The “Description of Notes” section of the Preliminary Prospectus Supplement is hereby amended to replace the definition of “Reference Treasury Dealers” on page S-20 in its entirety with the following:

Reference Treasury Dealers” means Merrill Lynch, Pierce, Fenner & Smith Incorporated, Barclays Capital Inc. and Credit Suisse Securities (USA) LLC and, in each case, their successors (each a “Primary Treasury Dealer”); provided, however, that if any of the foregoing shall resign as a Reference Treasury Dealer or cease to be a primary U.S. government securities dealer, CIT will substitute therefor another primary U.S. government securities dealer.

The “Underwriting” section of the Preliminary Prospectus Supplement is hereby amended to replace the seventh paragraph on page S-26 in its entirety with the following:

Bank of America, N.A., an affiliate of one of the underwriters, acts as administrative agent, letter of credit issuer and lender under our Revolving Credit Facility. Affiliates of certain of the other underwriters are lenders and/or agents under our Revolving Credit Facility.

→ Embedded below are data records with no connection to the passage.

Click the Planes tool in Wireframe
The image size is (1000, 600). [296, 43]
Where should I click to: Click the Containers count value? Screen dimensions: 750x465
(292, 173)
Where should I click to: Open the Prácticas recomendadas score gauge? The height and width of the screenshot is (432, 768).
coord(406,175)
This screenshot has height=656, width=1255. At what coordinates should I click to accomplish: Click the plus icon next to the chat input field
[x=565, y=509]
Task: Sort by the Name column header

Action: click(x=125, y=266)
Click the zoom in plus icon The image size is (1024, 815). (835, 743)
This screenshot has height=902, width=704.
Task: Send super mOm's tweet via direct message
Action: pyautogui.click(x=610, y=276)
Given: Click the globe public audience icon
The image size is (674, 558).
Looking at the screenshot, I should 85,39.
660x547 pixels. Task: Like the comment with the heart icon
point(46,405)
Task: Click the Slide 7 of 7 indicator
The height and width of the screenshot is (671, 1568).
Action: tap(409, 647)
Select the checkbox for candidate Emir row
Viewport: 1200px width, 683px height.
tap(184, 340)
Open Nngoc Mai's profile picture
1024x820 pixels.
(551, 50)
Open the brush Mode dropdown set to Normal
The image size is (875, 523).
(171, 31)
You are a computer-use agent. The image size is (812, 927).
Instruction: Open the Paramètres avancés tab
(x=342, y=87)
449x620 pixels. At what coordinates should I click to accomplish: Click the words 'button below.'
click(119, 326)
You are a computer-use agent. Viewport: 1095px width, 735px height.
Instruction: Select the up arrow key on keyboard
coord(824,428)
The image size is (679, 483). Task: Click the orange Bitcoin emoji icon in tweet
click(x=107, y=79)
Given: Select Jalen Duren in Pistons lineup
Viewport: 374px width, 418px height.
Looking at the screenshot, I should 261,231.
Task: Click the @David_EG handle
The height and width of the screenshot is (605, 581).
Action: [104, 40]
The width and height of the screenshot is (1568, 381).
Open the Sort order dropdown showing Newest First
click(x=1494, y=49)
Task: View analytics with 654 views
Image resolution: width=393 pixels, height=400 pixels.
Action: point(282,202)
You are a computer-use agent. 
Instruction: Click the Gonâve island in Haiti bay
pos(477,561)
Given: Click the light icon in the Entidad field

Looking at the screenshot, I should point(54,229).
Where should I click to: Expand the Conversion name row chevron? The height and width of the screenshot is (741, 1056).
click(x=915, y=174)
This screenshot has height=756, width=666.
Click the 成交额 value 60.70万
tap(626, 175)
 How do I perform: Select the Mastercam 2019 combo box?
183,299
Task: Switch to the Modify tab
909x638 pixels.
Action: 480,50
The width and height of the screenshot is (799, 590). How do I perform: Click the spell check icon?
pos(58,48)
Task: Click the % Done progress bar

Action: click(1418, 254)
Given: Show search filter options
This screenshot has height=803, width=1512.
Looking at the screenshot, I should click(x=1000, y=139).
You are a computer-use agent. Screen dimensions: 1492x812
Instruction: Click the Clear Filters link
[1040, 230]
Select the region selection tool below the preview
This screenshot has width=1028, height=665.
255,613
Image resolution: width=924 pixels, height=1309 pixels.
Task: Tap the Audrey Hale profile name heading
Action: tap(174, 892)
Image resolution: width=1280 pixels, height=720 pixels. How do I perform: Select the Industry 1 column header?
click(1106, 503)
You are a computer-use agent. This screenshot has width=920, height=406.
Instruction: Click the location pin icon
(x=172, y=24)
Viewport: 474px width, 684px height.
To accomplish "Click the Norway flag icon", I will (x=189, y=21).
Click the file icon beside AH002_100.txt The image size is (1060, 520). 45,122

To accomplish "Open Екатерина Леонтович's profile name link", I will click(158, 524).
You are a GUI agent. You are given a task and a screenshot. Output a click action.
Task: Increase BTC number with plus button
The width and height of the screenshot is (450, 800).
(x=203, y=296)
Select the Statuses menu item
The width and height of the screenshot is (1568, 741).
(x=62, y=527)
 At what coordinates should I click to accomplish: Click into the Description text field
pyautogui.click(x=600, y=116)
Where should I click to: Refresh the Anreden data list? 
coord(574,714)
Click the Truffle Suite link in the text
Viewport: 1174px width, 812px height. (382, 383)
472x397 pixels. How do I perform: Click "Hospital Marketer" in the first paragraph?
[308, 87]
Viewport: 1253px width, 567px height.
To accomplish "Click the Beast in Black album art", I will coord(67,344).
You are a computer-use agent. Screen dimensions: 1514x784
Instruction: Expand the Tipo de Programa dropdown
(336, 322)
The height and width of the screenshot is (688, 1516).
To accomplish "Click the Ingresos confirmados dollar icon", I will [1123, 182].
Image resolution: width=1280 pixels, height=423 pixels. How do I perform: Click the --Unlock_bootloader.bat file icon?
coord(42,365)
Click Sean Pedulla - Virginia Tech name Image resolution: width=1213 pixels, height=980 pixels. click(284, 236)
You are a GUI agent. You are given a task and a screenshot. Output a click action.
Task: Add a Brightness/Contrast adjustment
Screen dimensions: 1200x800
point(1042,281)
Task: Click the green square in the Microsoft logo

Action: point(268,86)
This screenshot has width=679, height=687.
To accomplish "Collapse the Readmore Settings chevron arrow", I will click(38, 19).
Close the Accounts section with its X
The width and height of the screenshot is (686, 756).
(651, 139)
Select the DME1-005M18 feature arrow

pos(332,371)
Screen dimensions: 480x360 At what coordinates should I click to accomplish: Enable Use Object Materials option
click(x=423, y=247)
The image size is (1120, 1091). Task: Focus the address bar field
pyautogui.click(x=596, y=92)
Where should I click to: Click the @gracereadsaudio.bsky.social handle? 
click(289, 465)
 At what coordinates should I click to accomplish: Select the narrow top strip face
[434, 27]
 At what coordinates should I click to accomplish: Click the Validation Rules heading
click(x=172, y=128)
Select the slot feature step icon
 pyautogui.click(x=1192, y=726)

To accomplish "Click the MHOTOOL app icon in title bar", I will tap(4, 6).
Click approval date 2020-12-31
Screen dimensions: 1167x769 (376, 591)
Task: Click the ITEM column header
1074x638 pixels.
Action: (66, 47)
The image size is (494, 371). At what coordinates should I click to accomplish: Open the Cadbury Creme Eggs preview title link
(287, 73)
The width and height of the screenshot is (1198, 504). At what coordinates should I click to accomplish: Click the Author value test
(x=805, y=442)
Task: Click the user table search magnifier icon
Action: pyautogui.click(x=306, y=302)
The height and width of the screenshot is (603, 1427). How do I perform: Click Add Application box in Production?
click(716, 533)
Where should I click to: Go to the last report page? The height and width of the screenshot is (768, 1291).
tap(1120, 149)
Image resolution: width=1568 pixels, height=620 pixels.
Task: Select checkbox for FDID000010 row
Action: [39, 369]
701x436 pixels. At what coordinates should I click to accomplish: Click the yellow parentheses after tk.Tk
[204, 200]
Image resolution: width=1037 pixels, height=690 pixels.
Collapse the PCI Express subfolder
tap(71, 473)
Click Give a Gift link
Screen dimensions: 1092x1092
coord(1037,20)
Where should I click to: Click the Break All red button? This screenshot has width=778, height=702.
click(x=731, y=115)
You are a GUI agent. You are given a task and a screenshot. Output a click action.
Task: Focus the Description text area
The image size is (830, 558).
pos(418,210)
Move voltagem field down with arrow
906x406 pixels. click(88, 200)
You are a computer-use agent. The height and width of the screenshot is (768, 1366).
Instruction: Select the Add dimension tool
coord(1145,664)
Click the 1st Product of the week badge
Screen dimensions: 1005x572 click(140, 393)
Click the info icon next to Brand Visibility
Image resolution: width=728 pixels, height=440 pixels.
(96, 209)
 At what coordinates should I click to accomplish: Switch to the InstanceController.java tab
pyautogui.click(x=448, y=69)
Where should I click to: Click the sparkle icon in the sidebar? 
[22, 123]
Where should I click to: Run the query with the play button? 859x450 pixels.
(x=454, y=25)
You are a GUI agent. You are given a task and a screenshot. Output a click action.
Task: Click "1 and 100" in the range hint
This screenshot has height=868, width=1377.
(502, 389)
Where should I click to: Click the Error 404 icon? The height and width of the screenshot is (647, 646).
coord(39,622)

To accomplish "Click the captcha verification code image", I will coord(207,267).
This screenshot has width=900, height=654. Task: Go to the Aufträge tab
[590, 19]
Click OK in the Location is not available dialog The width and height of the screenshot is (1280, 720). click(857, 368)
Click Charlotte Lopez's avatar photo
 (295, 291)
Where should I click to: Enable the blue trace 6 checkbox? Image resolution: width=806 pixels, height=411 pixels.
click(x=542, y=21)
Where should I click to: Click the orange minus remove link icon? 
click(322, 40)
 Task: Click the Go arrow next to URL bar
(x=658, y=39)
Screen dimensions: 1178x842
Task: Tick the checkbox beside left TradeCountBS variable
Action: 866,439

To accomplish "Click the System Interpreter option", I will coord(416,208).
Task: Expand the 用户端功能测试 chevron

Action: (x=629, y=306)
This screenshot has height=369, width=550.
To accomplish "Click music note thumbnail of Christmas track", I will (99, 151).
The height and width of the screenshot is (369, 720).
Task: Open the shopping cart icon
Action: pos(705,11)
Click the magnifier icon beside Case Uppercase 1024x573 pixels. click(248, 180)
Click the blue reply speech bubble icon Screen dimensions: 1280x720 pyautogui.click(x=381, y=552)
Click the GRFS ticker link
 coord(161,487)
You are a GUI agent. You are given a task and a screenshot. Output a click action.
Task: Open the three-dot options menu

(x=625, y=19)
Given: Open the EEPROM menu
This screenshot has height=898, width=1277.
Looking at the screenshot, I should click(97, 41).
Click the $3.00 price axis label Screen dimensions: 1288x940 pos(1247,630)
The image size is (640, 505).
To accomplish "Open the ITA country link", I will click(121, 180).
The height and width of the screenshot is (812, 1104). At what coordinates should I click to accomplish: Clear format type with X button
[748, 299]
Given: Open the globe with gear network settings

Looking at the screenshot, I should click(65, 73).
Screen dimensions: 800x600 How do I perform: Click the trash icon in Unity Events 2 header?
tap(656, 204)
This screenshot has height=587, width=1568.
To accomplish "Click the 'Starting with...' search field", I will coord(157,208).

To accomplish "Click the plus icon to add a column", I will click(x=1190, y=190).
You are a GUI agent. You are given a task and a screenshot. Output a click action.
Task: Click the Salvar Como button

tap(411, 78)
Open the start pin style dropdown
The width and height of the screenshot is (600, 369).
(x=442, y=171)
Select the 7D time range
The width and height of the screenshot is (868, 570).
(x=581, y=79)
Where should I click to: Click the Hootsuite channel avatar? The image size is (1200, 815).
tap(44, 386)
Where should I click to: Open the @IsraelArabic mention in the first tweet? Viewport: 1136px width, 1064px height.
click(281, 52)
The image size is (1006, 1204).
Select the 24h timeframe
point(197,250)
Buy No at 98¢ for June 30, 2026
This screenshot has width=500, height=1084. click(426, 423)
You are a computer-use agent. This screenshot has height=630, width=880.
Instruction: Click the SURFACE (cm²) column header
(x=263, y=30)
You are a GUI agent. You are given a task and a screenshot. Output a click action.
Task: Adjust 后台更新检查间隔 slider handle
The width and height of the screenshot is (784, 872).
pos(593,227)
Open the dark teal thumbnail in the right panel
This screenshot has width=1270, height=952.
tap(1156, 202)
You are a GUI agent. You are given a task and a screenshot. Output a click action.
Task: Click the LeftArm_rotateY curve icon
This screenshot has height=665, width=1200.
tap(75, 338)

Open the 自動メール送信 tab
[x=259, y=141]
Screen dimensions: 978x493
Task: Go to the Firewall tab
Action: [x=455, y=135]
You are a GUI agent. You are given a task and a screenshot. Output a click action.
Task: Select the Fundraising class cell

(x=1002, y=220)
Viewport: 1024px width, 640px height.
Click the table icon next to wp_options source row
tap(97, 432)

The “Underwriting” section of the Preliminary Prospectus Supplement is hereby amended to add the following above “Notice to Prospective Investors” on page S-27:

Conflicts of Interest

CIT Capital Securities LLC is an affiliate of CIT Group Inc., and, as such, has a “conflict of interest” in this offering of Notes within the meaning of FINRA Rule 5121. Consequently, this offering is being conducted in compliance with the provisions of Rule 5121. CIT Capital Securities LLC is not permitted to sell securities in this offering to an account over which it exercises discretionary authority without the prior specific written approval of the account holder.

 

 

The Issuer has filed a registration statement (including a prospectus) with the Securities and Exchange Commission for the offering to which this communication relates. Before you invest, you should read the prospectus in that registration statement, the preliminary prospectus supplement and other documents the Issuer has filed with the SEC for more complete information about the Issuer and this offering. You may get these documents for free by visiting EDGAR on the SEC web site at www.sec.gov. Alternatively, the Issuer or any underwriter will arrange to send you the prospectus if you request it by calling any of the Joint Book-Running Managers at its number below:

 

Barclays Capital Inc.   

(888) 603-5847

Keefe, Bruyette & Woods, A Stifel Company   

(800) 966-1559

Any disclaimers or other notices that may appear below are not applicable to this communication and should be disregarded. Such disclaimers or other notices were automatically generated as a result of this communication being sent via Bloomberg or another email system.